The nuclear receptor Rev-erb alpha has been implicated as a major regulator of the circadian clock and integrates circadian rhythm and metabolism. Rev-erb alpha controls circadian oscillations of several clock genes and Rev-erb alpha protein degradation is important for maintenance of the circadian oscillations and also for adipocyte differentiation. Elucidating the mechanisms that regulate Rev-erb alpha stability is essential for our understanding of these processes.

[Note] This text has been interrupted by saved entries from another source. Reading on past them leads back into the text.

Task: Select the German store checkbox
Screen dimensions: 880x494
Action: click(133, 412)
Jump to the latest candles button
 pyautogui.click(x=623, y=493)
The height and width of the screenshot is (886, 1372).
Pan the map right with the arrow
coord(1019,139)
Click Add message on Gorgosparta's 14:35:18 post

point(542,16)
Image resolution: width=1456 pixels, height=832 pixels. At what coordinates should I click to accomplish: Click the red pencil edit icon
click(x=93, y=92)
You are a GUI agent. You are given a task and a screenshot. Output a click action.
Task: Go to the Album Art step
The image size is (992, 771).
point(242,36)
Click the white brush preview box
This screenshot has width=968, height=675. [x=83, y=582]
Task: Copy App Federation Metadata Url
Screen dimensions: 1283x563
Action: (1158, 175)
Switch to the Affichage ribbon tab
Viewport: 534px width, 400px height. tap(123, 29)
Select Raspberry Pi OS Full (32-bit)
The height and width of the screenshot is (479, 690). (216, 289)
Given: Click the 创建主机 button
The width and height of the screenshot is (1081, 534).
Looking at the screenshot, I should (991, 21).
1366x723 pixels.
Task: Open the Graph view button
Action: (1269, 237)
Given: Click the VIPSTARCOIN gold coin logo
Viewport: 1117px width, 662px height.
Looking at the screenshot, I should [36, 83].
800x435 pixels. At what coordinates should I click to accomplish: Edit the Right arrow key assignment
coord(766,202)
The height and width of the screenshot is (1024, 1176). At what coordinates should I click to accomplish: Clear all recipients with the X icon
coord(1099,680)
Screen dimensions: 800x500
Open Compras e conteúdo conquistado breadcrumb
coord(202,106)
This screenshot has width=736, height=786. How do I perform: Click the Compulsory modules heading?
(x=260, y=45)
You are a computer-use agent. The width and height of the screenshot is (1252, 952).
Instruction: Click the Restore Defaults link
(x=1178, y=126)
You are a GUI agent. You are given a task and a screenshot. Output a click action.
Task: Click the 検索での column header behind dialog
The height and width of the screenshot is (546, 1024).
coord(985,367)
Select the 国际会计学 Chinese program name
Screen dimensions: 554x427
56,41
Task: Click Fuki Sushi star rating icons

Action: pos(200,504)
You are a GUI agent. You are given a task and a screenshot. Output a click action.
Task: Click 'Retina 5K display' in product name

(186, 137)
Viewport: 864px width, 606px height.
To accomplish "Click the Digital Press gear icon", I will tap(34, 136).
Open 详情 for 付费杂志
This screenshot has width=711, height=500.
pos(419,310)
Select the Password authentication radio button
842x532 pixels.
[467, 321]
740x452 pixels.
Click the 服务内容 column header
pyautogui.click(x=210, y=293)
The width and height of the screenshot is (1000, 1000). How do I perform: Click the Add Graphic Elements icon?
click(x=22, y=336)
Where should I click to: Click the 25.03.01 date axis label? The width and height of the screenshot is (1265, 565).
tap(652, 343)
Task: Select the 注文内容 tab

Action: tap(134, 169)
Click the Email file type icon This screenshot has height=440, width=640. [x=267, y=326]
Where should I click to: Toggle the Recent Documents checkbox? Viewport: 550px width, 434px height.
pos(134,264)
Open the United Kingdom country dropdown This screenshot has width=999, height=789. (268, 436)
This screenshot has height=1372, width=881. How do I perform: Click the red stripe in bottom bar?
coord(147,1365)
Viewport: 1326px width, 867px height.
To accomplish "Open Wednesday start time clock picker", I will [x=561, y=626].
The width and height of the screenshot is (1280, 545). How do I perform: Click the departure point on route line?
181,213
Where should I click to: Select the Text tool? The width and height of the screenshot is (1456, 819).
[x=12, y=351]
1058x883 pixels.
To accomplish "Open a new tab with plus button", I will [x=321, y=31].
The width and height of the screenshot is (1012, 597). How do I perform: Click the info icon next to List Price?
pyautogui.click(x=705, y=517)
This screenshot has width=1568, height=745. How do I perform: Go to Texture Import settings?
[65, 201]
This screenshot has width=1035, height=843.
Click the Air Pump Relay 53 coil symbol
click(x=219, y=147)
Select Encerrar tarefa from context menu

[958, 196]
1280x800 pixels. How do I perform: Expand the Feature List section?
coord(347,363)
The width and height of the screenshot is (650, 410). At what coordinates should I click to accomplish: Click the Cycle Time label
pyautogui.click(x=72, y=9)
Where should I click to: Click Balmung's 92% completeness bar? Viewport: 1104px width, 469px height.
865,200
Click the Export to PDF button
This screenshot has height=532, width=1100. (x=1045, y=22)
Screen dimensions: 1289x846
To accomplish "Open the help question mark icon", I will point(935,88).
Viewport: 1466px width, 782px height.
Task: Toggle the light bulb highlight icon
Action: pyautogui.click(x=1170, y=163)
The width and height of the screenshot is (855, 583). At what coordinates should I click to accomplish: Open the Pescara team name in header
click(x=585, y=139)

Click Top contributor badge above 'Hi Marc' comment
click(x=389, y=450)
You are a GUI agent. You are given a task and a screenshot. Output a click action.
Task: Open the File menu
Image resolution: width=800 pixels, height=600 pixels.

In the present paper, we report that the protein DBC1 (Deleted in Breast Cancer 1) is a novel regulator of Rev-erb alpha Rev-erb alpha and DBC1 interact in cells and in vivo, and DBC1 modulates the Rev-erba repressor function. Depletion of DBC1 by siRNA (small interfering RNA) in cells or in DBC1-KO (knockout) mice produced a marked decrease in Rev-erb alpha protein levels, but not in mRNA levels. In contrast, DBC1 overexpression significantly enhanced Rev-erb alpha protein stability by preventing its ubiquitination and degradation. The regulation of Rev-erb alpha protein levels and function by DBC1 depends on both the N-terminal and C-terminal domains of DBC1. More importantly, in cells depleted of DBC1, there was a dramatic decrease in circadian oscillations of both Rev-erb alpha and BMAL1. In summary, our data identify DBC1 as an important regulator of the circadian receptor Rev-erb alpha and proposes that Rev-erb alpha could be involved in mediating some of the physiological effects of DBC1.